[TASK PROMPT]:
Please return, word for word, the part of the items below that opens with their first line and closes with the line containing "Action: pos(123,265)", with both of those lines included.

[DATA RECORDS]:
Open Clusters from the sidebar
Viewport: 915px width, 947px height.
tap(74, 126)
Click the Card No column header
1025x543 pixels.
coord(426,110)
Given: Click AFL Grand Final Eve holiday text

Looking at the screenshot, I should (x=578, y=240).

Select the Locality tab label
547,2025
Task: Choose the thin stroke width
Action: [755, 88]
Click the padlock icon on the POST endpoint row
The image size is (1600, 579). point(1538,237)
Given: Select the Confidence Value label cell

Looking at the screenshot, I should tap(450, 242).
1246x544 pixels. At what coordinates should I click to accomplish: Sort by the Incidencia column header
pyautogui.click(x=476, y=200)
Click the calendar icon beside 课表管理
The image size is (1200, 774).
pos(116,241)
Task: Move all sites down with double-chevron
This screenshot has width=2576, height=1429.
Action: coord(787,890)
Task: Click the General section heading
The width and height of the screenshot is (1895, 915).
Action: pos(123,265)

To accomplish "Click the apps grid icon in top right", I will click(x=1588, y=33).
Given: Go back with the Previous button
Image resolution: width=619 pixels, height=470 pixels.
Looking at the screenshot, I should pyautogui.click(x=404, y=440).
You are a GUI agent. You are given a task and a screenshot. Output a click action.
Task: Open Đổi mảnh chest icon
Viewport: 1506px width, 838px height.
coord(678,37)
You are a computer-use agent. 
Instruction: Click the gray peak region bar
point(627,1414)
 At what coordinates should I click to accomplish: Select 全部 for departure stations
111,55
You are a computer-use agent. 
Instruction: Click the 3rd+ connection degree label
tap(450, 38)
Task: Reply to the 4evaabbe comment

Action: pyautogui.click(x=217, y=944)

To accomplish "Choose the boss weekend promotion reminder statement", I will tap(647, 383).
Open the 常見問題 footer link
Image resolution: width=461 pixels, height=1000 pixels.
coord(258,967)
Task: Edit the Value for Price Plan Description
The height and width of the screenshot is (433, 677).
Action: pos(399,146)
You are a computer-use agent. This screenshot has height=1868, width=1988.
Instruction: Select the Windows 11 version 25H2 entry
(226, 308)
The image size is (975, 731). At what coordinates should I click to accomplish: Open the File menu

[WRITTEN ANSWER]:
Open Clusters from the sidebar
Viewport: 915px width, 947px height.
tap(74, 126)
Click the Card No column header
1025x543 pixels.
coord(426,110)
Given: Click AFL Grand Final Eve holiday text

Looking at the screenshot, I should (x=578, y=240).

Select the Locality tab label
547,2025
Task: Choose the thin stroke width
Action: [755, 88]
Click the padlock icon on the POST endpoint row
The image size is (1600, 579). point(1538,237)
Given: Select the Confidence Value label cell

Looking at the screenshot, I should tap(450, 242).
1246x544 pixels. At what coordinates should I click to accomplish: Sort by the Incidencia column header
pyautogui.click(x=476, y=200)
Click the calendar icon beside 课表管理
The image size is (1200, 774).
pos(116,241)
Task: Move all sites down with double-chevron
This screenshot has width=2576, height=1429.
Action: coord(787,890)
Task: Click the General section heading
The width and height of the screenshot is (1895, 915).
Action: pos(123,265)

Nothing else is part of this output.